_ACTIVITY_
In the records that follow, find each line containing "Facebook" and copy it.

_SOURCE MATERIAL_

--------------------

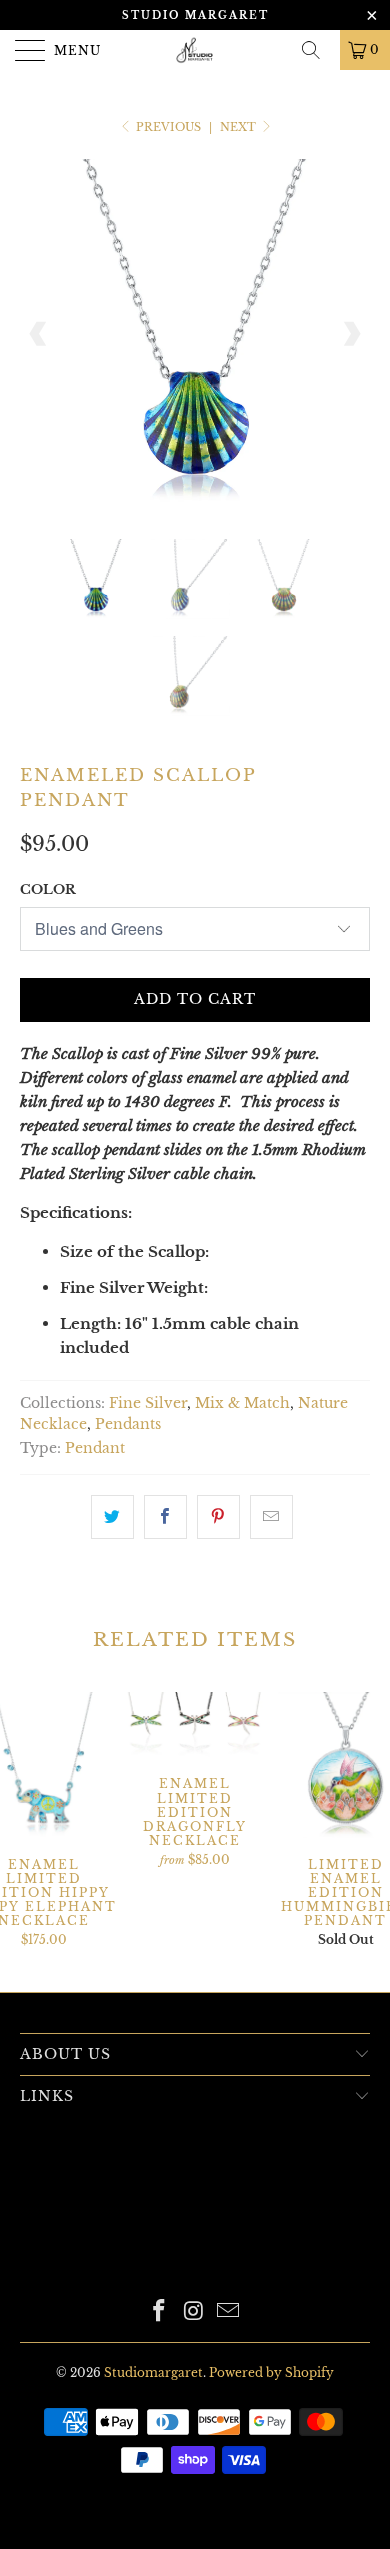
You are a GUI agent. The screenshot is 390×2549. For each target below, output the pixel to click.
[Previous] (39, 334)
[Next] (351, 334)
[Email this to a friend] (271, 1517)
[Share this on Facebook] (165, 1517)
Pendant (95, 1448)
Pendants (128, 1424)
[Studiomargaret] (195, 50)
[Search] (318, 50)
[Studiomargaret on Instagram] (194, 2312)
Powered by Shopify (271, 2372)
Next (239, 127)
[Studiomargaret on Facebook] (159, 2312)
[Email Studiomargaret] (229, 2312)
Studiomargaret (153, 2372)
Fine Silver (148, 1403)
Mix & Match (242, 1403)
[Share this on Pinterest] (218, 1517)
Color (48, 889)
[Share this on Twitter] (112, 1517)
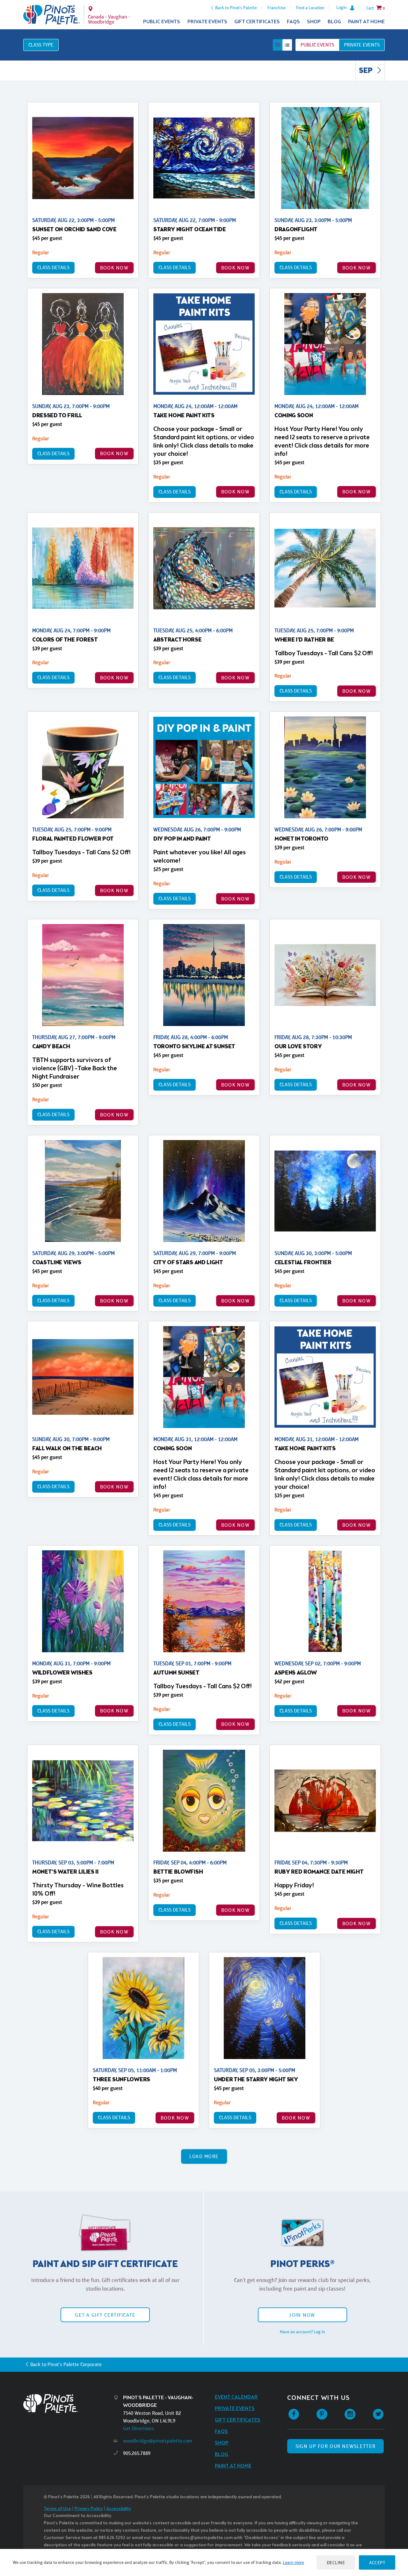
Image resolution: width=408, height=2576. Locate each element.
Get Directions (138, 2428)
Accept (377, 2562)
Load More (204, 2156)
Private (362, 45)
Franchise (276, 7)
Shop (314, 21)
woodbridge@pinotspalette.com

--------------------

_FINISHED EXERCISE_
[Share this on Facebook] (165, 1517)
[Studiomargaret on Facebook] (159, 2312)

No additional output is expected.